Hal ini dikarenakan pemberitahuan data barang kiriman hasil perdagangan disampaikan secara mandiri (self-assessment), sehingga konsekuensi jika melakukan kesalahan adalah dikenakan sanksi administrasi berupa denda.
"Sanksi administrasi ini dapat diantisipasi dengan mengisi data yang sebenar-benarnya. Selain itu, importir juga harus proaktif mengecek posisi barang kiriman ketika sudah sampai di Indonesia. Importir dapat mengonfirmasi kebenaran data nilai, uraian, dan jumlah barang kepada penyelenggara pos, sebelum penyelenggara pos mengirimkan pemberitahuan pabean berupa consignment note (CN) ke Bea Cukai," tutur Budi.
Pemeriksaan Fisik Barang Kiriman
Pemeriksaan fisik terhadap barang kiriman dilakukan berdasarkan manajemen risiko (parameter tertentu), artinya tidak semua barang diperiksa fisiknya. Dalam hal dilakukan pemeriksaan fisik, pihak yang menyiapkan barang untuk diperiksa, membuka kemasan, dan mengemas kembali barang tersebut adalah penyelenggara pos.
Bea Cukai hanya melakukan pemeriksaan fisik dengan mengecek kesesuaian jenis, jumlah, dan spesifikasi antara fisik barang dan data yang diberitahukan.
"Perlu dipahami bahwa Bea Cukai memang memiliki kewenangan memeriksa barang impor, dalam rangka pengawasan terhadap masuknya barang yang dilarang ataupun dibatasi impornya, misalnya narkotika.
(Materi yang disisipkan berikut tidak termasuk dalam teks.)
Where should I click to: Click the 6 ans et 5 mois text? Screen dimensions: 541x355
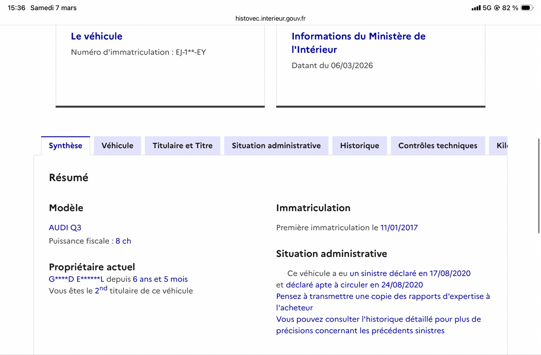click(x=160, y=279)
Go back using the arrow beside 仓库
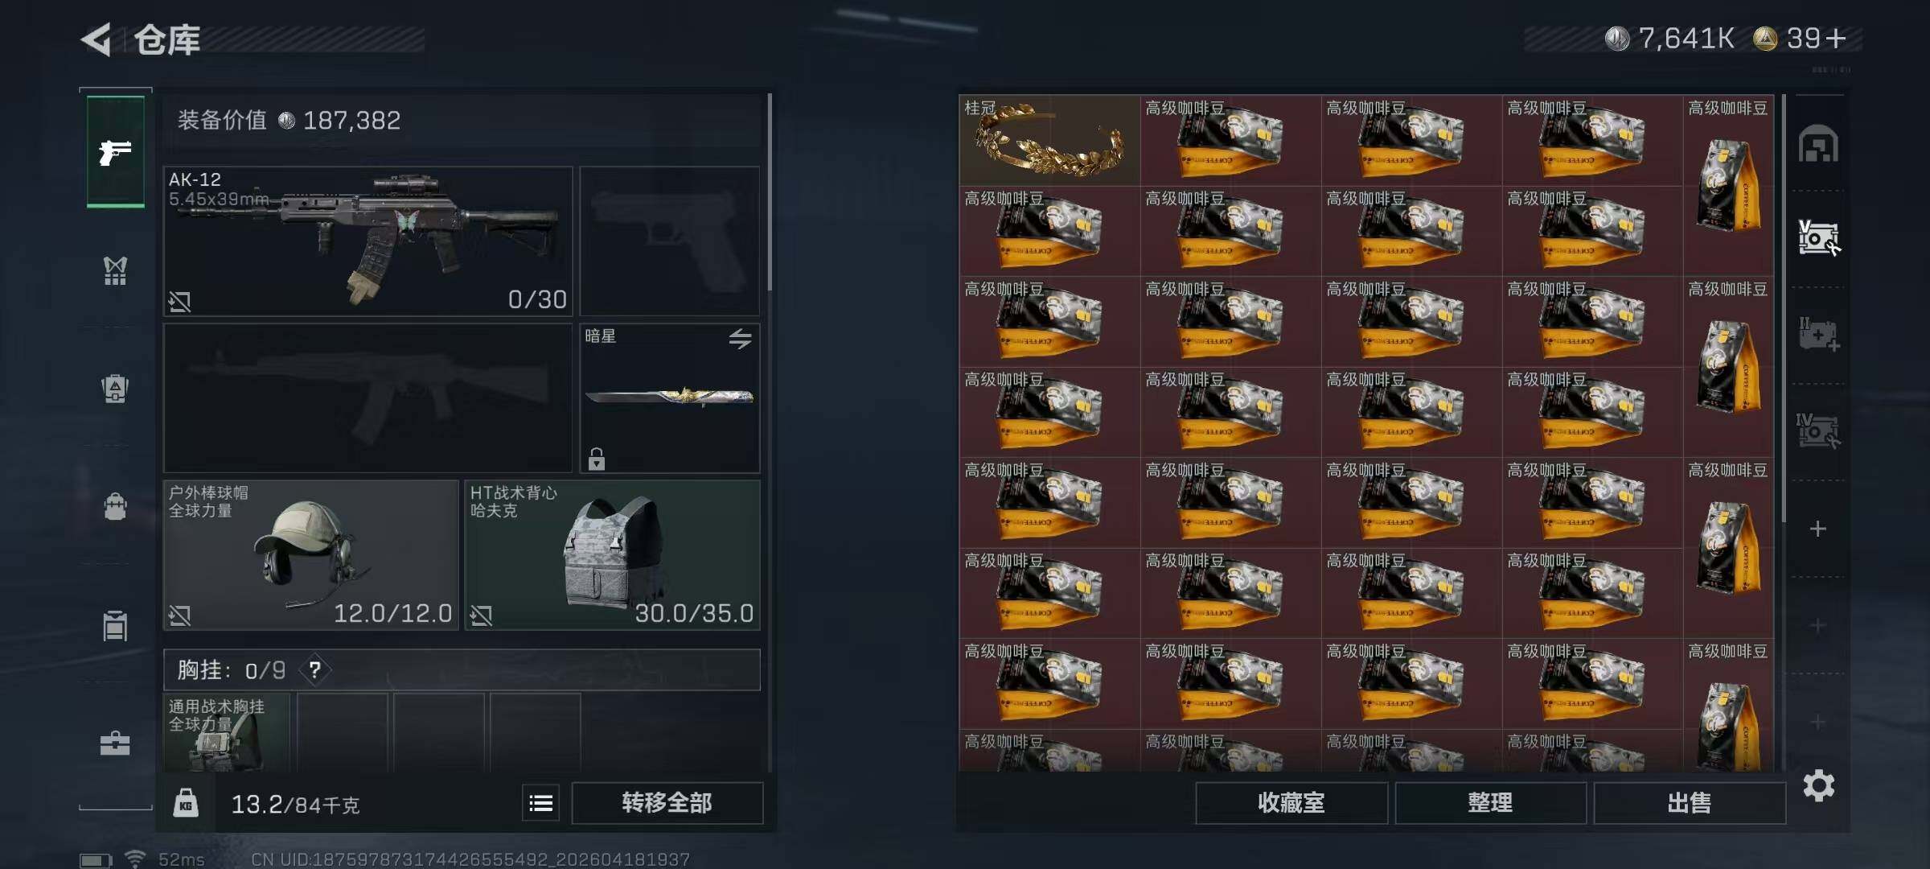This screenshot has width=1930, height=869. coord(97,39)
Namun, tidak semua barang diperiksa fisiknya. Dalam hal terjadi kerusakan, importir/penerima barang disarankan berkoordinasi dengan penyelenggara pos agar dilakukan penelusuran penyebab kerusakan tersebut," kata Budi.
Ia pun berharap ketentuan barang kiriman yang tercantum dalam PMK 96 Tahun 2023 jo. PMK 111 Tahun 2023 dapat dipahami masyarakat dan dilaksanakan sebaik-baiknya, sehingga arus barang kiriman dapat berjalan baik dan terhindar dari sanksi administrasi yang timbul.